:: Work task ::
Instruction for the data below: set down exactly the lines from the line with "Remove the Financial Services sector tag" to the line with "Task: Expand the Burn dropdown arrow", inclusive, and no others.

:: Data to examine ::
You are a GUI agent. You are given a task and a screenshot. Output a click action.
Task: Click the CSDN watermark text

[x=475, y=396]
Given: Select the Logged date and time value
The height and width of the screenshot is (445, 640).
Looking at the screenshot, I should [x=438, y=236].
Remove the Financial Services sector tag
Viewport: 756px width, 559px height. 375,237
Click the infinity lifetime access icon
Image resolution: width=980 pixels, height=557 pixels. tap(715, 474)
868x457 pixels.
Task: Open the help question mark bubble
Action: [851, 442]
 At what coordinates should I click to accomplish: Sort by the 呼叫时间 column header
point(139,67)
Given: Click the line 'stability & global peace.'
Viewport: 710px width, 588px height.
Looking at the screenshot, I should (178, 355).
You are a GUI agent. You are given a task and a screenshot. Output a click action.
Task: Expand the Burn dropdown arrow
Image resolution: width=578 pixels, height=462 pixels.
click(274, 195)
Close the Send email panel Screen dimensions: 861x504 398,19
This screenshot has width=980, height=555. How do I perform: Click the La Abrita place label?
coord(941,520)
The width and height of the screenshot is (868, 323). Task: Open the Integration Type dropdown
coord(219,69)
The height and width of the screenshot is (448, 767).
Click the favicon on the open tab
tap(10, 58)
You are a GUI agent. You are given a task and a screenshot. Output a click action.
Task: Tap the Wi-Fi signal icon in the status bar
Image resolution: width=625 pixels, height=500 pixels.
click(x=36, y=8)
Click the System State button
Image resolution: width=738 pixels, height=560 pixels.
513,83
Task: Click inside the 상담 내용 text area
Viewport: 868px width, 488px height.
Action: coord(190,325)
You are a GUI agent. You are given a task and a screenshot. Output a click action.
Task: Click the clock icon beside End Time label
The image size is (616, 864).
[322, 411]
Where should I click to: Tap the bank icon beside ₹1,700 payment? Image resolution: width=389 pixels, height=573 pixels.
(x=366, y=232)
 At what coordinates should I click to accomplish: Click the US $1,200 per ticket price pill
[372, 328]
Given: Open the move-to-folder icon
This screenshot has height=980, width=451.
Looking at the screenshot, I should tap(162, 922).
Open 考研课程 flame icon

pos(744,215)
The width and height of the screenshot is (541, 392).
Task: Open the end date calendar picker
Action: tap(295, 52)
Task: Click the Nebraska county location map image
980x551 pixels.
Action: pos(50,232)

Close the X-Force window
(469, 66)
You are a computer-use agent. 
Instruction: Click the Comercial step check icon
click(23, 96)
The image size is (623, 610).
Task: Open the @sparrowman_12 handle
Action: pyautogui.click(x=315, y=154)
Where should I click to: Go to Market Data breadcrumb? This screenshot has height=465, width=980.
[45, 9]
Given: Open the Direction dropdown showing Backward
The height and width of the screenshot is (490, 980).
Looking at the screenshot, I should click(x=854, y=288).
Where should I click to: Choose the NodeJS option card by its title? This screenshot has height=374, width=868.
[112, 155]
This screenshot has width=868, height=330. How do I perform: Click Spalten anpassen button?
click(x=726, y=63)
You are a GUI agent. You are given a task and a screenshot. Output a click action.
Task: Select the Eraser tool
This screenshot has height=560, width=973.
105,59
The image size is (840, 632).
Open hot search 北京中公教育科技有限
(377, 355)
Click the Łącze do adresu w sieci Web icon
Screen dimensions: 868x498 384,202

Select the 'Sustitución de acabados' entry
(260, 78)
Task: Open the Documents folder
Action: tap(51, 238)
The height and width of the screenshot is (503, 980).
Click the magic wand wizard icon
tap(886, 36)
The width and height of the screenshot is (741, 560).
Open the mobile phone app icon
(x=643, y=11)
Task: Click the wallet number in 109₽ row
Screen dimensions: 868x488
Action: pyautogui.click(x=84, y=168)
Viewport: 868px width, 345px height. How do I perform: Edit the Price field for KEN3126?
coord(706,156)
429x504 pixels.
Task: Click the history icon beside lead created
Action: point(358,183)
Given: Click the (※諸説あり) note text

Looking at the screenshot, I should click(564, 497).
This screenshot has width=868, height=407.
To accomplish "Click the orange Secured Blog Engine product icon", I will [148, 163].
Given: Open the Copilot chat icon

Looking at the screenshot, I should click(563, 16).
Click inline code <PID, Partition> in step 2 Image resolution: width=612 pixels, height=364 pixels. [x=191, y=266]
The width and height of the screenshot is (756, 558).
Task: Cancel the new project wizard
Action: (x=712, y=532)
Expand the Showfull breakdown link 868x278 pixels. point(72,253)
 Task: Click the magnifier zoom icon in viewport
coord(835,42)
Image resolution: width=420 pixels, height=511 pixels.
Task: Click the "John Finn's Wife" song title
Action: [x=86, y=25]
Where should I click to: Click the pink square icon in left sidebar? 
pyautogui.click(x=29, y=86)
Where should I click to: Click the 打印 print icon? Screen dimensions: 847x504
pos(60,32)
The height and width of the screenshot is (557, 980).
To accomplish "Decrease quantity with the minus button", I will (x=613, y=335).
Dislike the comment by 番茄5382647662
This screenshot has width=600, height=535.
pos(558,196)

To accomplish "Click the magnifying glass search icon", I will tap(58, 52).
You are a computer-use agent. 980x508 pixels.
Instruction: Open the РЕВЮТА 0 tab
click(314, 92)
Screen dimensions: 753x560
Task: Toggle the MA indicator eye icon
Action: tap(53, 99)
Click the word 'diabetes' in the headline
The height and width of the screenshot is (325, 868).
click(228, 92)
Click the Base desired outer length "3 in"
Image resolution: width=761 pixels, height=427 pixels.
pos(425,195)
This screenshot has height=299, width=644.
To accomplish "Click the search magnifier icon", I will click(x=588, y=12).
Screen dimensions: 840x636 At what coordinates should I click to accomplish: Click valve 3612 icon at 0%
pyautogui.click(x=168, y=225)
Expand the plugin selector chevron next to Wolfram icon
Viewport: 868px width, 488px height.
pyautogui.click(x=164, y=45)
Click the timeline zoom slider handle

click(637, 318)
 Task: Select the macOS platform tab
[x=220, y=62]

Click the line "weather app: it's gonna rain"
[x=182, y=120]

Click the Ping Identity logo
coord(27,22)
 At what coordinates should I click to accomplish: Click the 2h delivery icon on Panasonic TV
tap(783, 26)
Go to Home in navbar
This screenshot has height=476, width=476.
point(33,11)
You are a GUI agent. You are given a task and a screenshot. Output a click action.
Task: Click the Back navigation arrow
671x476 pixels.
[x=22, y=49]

:: Final answer ::
Remove the Financial Services sector tag
Viewport: 756px width, 559px height. 375,237
Click the infinity lifetime access icon
Image resolution: width=980 pixels, height=557 pixels. tap(715, 474)
868x457 pixels.
Task: Open the help question mark bubble
Action: [851, 442]
 At what coordinates should I click to accomplish: Sort by the 呼叫时间 column header
point(139,67)
Given: Click the line 'stability & global peace.'
Viewport: 710px width, 588px height.
Looking at the screenshot, I should (178, 355).
You are a GUI agent. You are given a task and a screenshot. Output a click action.
Task: Expand the Burn dropdown arrow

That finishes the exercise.